Printing presses and electroplating guilds benefited enormously from Volta`s generators, and the commercial success of his invention led him to found a private college called Electrika Generalis (General Electric). Entire cities began to benefit from electrical power. Parisium was getting 28,000 W by 1230 and Alexandria got 36,000 W from its 22 generators. The widespread consumption of electrical power illuminated the problem of power lost in transmission. Volta reasoned that the power loss that went to heating the wire was due to the movement of `electrical fluid` and therefore he needed to reduce current without stepping down any power. Since power was a product of voltage and electrical flow across a wire, he could cut power loss by reducing current and increasing voltage simultanously. According to his theory, alternating current produces a changing magnetic field and a changing magnetic field induces current in looped wire. Furthermore, the resulting voltage and current is determined by the number of loops as is the effective magnetic field produced by a loop. Therefore, one could transform a current to a lower or higher value depending on the number of loops.

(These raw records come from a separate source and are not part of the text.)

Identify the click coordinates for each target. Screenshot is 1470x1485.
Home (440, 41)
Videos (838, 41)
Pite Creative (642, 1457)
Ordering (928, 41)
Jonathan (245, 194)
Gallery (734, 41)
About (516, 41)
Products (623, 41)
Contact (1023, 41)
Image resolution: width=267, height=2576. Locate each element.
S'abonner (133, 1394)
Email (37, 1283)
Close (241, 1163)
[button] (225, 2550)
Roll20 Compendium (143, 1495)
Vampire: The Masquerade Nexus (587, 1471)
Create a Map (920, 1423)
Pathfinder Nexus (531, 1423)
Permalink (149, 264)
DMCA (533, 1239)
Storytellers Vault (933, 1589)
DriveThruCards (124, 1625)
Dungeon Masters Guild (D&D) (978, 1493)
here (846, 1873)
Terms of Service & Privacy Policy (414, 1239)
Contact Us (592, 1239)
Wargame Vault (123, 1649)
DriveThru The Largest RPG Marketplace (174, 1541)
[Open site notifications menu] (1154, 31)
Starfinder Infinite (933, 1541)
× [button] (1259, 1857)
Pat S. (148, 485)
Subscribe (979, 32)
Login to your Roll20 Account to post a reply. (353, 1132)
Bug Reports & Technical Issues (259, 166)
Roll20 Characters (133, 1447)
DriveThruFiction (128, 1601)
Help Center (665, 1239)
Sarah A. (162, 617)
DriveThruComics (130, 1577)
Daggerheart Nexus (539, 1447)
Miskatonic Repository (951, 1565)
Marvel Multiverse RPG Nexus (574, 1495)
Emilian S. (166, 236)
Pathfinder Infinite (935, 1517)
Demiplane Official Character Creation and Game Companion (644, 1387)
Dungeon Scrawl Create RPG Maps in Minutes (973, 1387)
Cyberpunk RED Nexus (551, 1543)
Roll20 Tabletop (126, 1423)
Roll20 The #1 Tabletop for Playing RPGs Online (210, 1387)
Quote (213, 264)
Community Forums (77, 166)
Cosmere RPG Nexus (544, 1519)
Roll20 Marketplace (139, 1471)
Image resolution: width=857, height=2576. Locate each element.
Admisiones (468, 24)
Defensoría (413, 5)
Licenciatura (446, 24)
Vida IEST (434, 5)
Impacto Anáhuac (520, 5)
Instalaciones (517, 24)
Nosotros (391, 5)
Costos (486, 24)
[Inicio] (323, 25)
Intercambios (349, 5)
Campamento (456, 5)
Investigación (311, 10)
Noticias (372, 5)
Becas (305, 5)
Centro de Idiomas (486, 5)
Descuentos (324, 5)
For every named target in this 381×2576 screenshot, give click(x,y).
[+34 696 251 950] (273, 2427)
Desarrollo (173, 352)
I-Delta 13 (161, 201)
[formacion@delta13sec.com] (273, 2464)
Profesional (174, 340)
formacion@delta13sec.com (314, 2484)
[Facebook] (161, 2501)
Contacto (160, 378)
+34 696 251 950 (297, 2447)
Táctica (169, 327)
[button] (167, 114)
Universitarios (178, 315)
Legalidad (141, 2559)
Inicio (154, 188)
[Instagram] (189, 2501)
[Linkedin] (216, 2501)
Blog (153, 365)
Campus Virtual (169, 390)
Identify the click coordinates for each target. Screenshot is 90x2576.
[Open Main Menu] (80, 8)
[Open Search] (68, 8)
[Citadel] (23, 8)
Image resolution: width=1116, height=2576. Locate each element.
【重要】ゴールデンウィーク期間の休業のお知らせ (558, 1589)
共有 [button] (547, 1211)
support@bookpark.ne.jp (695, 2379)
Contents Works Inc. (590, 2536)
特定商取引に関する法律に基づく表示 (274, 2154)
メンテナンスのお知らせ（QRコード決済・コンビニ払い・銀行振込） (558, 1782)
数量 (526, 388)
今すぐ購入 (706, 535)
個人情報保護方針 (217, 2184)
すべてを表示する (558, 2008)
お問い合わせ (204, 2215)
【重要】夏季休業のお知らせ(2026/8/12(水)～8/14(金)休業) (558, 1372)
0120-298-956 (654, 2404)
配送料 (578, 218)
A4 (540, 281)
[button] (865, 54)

The electrical transformers he invented by this principle in 1235 were sold at low prices to all Volta`s customers at the time. The process of stepping down current for transmission and stepping it back up for distribution made it possible to send electricity over distances as long as the whole of Italy with acceptable losses of power.

When Volta died in a lab accident in 1241, the government appropriated his college and gave it to the new Ministry of Energy for management. Laws passed in the 1230`s established many of the modern standards for electrical transmission and distribution, such as banning the stringing of electrical wires overhead in either cities or along roads so that they had to be encased in concrete below ground or in road barriers. Rome benefitted greatly from electrical power as it could run baths, transport goods and print the news more cheaply than ever.